Welcome to week #4 of my 5-week series inspired by the the book, The Top Five Regrets of the Dying, a compilation of the stories of longtime caregiver to the dying, Bronnie Ware. 

The book is stirs up thoughts on how we can ensure that we show up fully for our limited time here on earth. This series highlights some connections to how we can be mindful of the regrets that Ware identifies, as we focus on ways we can dream and set meaningful goals. 

If you missed them, go back and read the first three messages inspired by Ware’s regrets. 

#4 I Wish I Had Stayed in Touch with My Friends 

This one might seem simple to some of you, and likely quite tricky for others. There are so many things that impact our ability and desire to make, maintain, and uphold friendships. Some are connections through proximity, others through shared interests or life phases, and some basically from the ease of seeing each other regularly. Most long term ones wax and wane through life. Some die off naturally, and others are for life

For most of us, it would be impossible to stay in touch with every friend we have ever had in our entire life. 

My message last week was pretty lengthy, so in the interest of keeping your attention, I will get straight to the point: Friends are important for a full life. And, it is likely not a surprise that they can also greatly improve your goal setting and actualizing experience. And, as adults we only have so much time and energy to put into relationships, so we want to ensure that the close ones are recharging our body battery, rather than draining it. 

A few tips on allowing friendships to serve a reason, and stay around for your goal reaching season: 

Let go of expectations. We are inundated with messaging all around us that we need to rid our lives of “toxic people” in order to have the emotional space to pursue our own interests. I choose to refrain from defining others as toxic, and instead reflect on my own wants and needs, as well as where I am inviting a victim mentality through creating unmet expectations. Do you want love and/or support from a friend in a certain way? Ask. Be specific and give them the opportunity to show up. Example: If you want more time with a friend– then ask them to get together, and offer some dates and times to choose from, rather than saying vague things like, “we should get together sometime.” If they still prove to be consistency unable, instead of judging and labeling them, choose to move on to honor your own energy. You can do this while keeping your own integrity intact. 

Align closely with those who have an understanding of your core values. There are many kind people in this world who are well-deserving of your friendship. But, not all of them will align with you well enough for you to honor the relationship in a way that serves you both. If the friendship feels like a constant burden because you consistently want, or believe, different things, it is likely less about either of you as individuals, and more about your values (and possibly interests) lining up well enough to tightly bond. **I am not suggesting only making friends with those who think like you, even close ones. Beautiful friendships are filled with differing opinions, some which you may agree to disagree on. I am speaking to a connection at your core to have very close friendships that are built on trust and vulnerability. And recognizing when values don’t align so that you can still love from afar. 

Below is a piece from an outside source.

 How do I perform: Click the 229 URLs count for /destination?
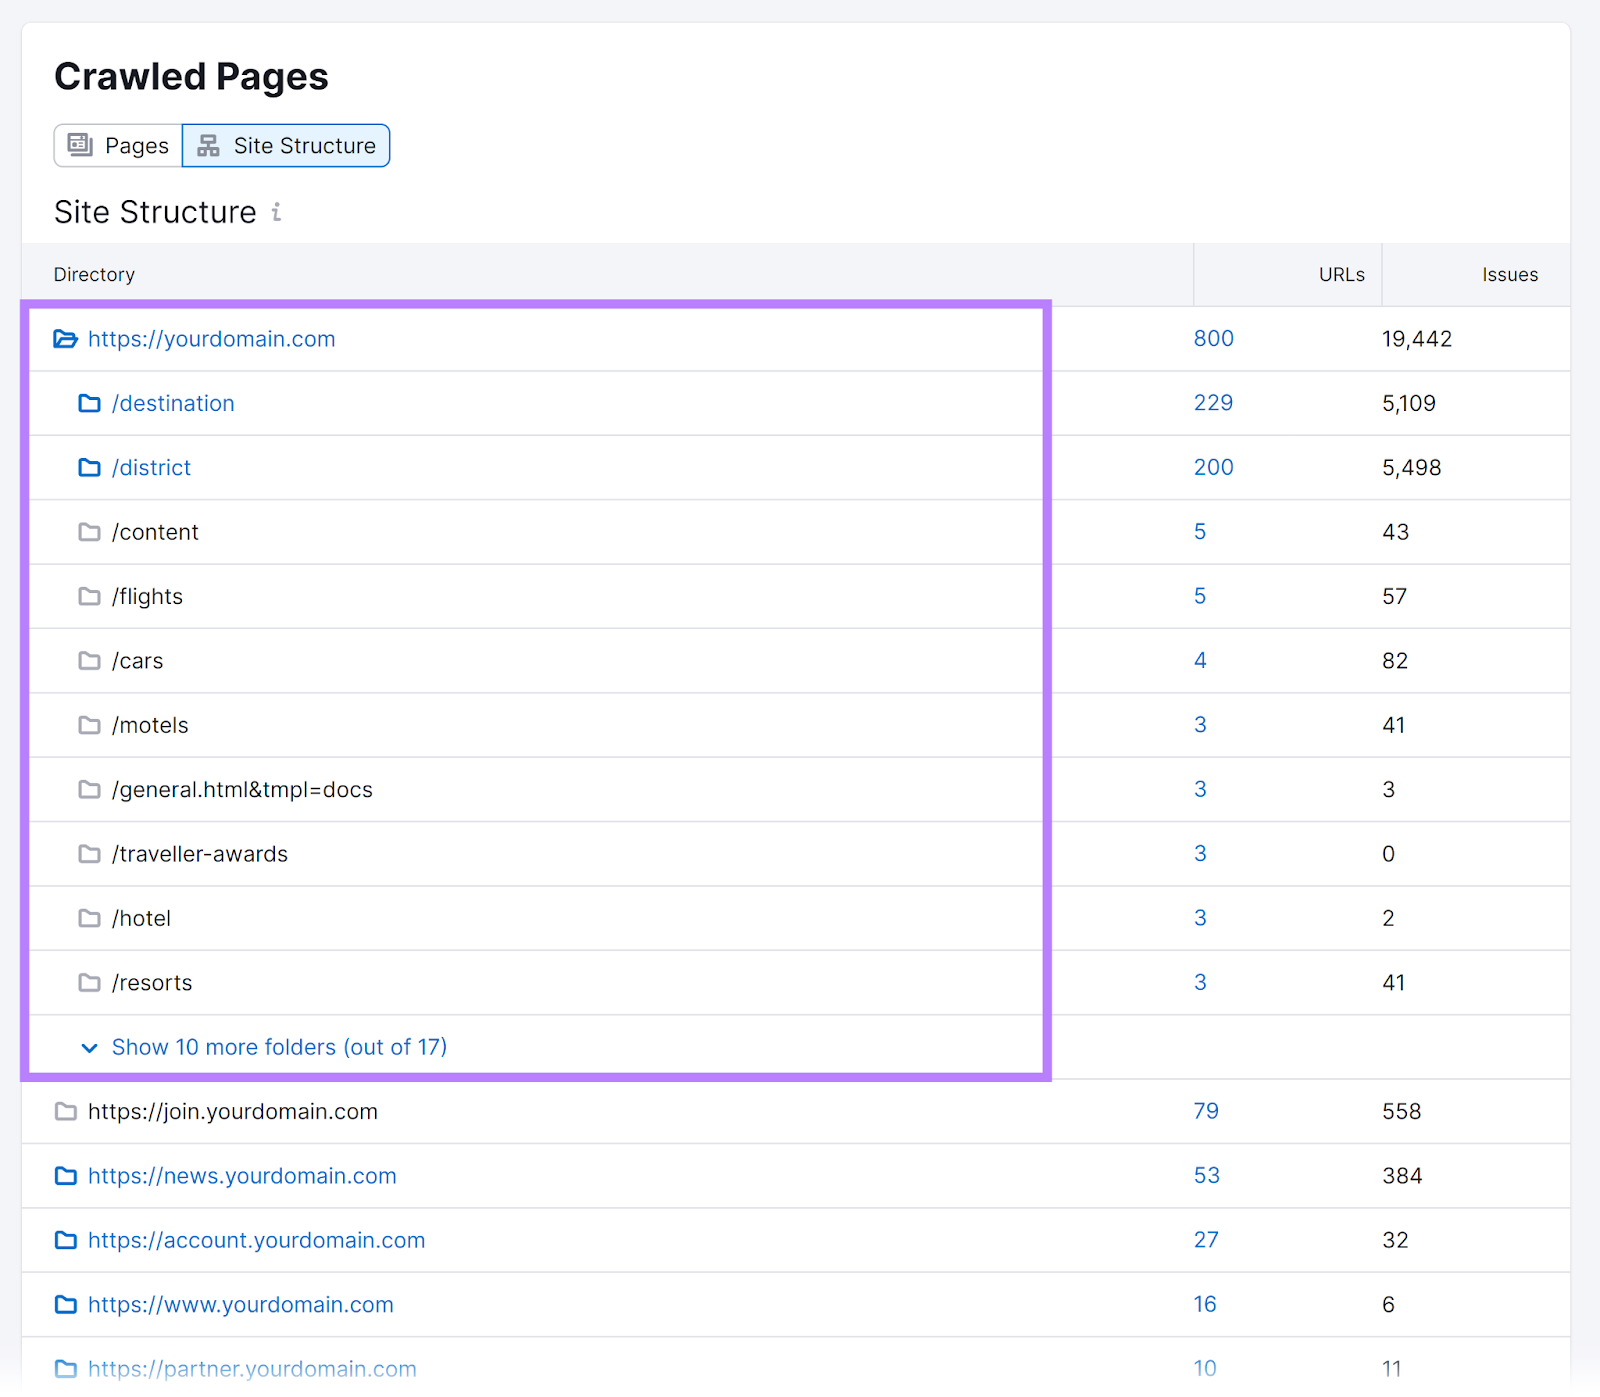[x=1213, y=403]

Be real. Put yourself out there you so you can attract those who are ready to connect with YOU. It is possible to feel lonely when you are not alone, if you feel unseen or misunderstood by others. Stay the course of showing your authentic self to the world. Your people are out there, waiting for you. 

Fight the urge to people please. Instead, communicate your needs clearly, and commit to listening and thoughtfully processing when friends disagree with you. Conflict is part of meaningful friendship. When there is trust and willingness to vulnerably share, there will be things you will disagree on, or ways you will hurt each other unintentionally. Be honest. Apologize and forgive when you are ready. (Revisit last week—feeling it all is part of a full life!) Establish boundaries. Strive for interdependence over codependence. 

When you find people who you believe “get” you, be careful to not only set goals because your fiends are. Set your own goals. And, simultaneously consider how you can connect with, assist, and support your friends in ways that also honor your values, time, and energy needed for your own process. Good friends will do the same for you!

Find community around common goals. Not all friendships have to be close ones. Some amazing bonds are made simply through connection over common interests. Demand respect and kindness, but overall allow the communities to serve your needs, without getting too caught up in all of the above. Some friends are truly for a reason—and that’s okay! 

Have grace and love for yourself through the process of finding new friends, and when shifting relationships that don’t serve you anymore. Also, don’t be afraid to reach back out to old friends who you might have lost touch with. There could be opportunities to reconnect with joy. Or, when desired, healing forgiveness. 

Be friendly. Find community. Be you. And when you attract “your” people, love them with intentional honesty, respect, kindness, support, and communication. The “work” will fill your cup, and it’ll overflow into all parts of your life, including your goals.